Jonathan Lau, MD, PhD

Dr. Jon Lau is an MD and PhD trained neurosurgeon working as a clinician-researcher at Western University. He has just completed a functional and epilepsy neurosurgery fellowship at Emory University working with Robert E. Gross focused on surgical neuromodulation (deep brain stimulation, closed loop devices, stereotactic laser ablation, robotic surgery) for which he received the Royal College Detweiler traveling scholarship. He previously completed a doctoral degree in biomedical engineering in the lab of Terry M. Peters, where his research was focussed on ultra-high field (>= 7-Tesla; 7T) MRI for image-guided neurosurgery. He developed methods to quantify the accuracy of 7T and identified small brain structures previously only visible on histology (e.g. the zona incerta and hippocampal subfields).

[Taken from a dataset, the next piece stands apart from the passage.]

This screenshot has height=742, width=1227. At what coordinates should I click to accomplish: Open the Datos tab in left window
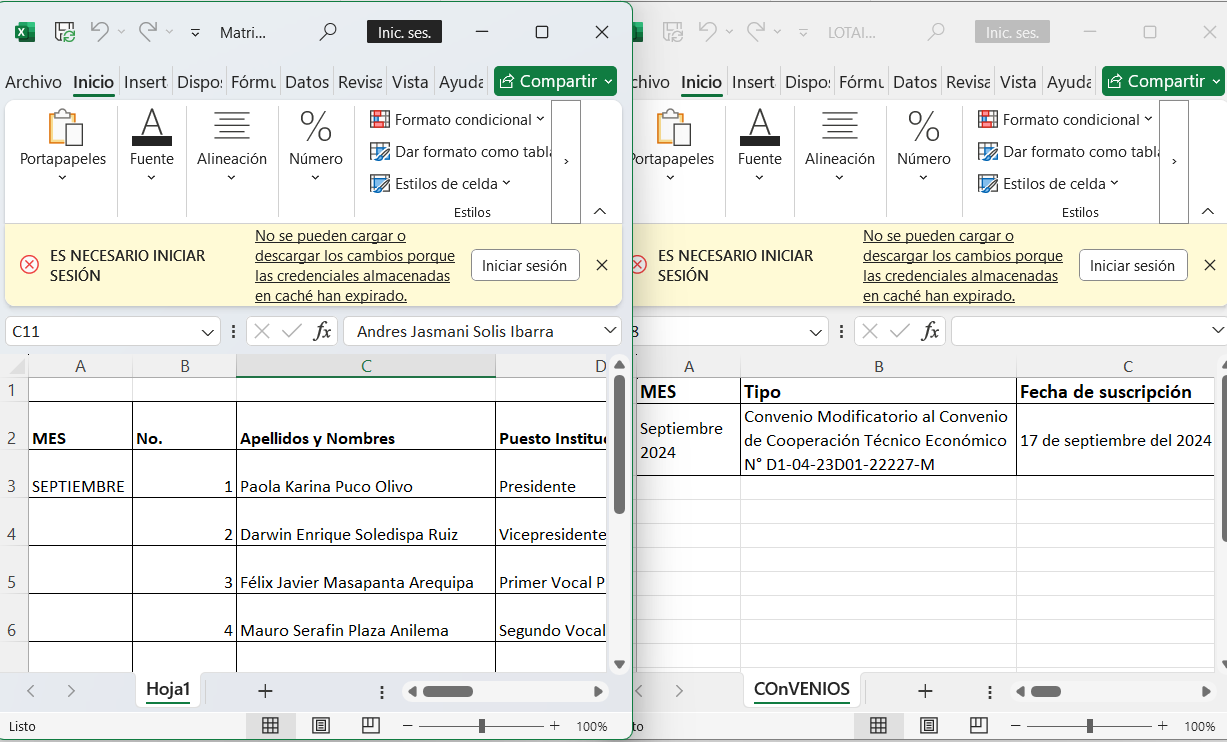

He develops neuroimaging workflows founded on open science principles, including the Anatomical Fiducials (AFIDs) project, which aims to enhance the transparency of reporting of stereotactic coordinates, detect brain misalignment, and teach neuroanatomy. For these projects, he was awarded a Canadian Institutes of Health Research Doctoral scholarship.

Sue Peters, PhD

Dr. Sue Peters is a Scientist at Parkwood Institute, and Assistant Professor in the School of Physical Therapy at Western University. She completed her PhD in Rehabilitation Sciences (Neuroimaging and Neurophysiology) at the University of British Columbia in 2018, and Master’s in Physical Therapy at Western University.  As a physiotherapist in both public and private practice, Dr. Peters worked with people with a variety of neurological injuries, such as stroke. During clinical practice, Dr. Peters became curious with how the brain functions and recovers gait and standing balance after stroke. As such, her research aims to better understand the role of the brain and how it contributes to the motor control of gait and balance. When she isn’t in the lab or clinic, Dr. Peters loves to exercise and travel. Though she is originally from Ontario, she has really enjoyed hiking and camping in the beautiful mountains of BC. 

Blake Butler, PhD

Dr. Blake Butler is an Assistant Professor in the Department of Psychology at Western University, and an investigator at the National Centre for Audiology and the Children's Health Research Institute. Dr. Butler and his research team are interested in the role of experience & plasticity in the typical and atypical development of sensory systems, with a focus on hearing loss and restoration. Their program combines behavioural, neuroimaging, and histological approaches in humans and animal models to examine how the structure and function of sensory cortices are shaped by early development.

Yalda Mohsenzadeh, PhD

Dr. Yalda Mohsenzadeh is an Assistant Professor in the Department of Computer Science and a core member of The Brain and Mind Institute at Western University, London, ON, Canada. She is also a faculty affiliate with Vector Institute for Artificial Intelligence, Toronto, ON, Canada. Before joining Western, she was a postdoctoral associate in the Computer Science and Artificial Intelligence Lab (CSAIL) and McGovern Institute for Brain Research at MIT, Cambridge, MA, USA. Prior to that, she was a postdoctoral fellow in the Center for Vision Research at York University, Toronto, ON, Canada. Yalda received her PhD in statistical machine learning in 2014 from Amirkabir University of Technology, Tehran, Iran. Her research is interdisciplinary, spanning artificial intelligence, computer vision and cognitive computational neuroscience, and investigating human perception and memory using a combination of human neuroimaging (fMRI and MEG/EEG), behavior, computational modeling, and machine learning.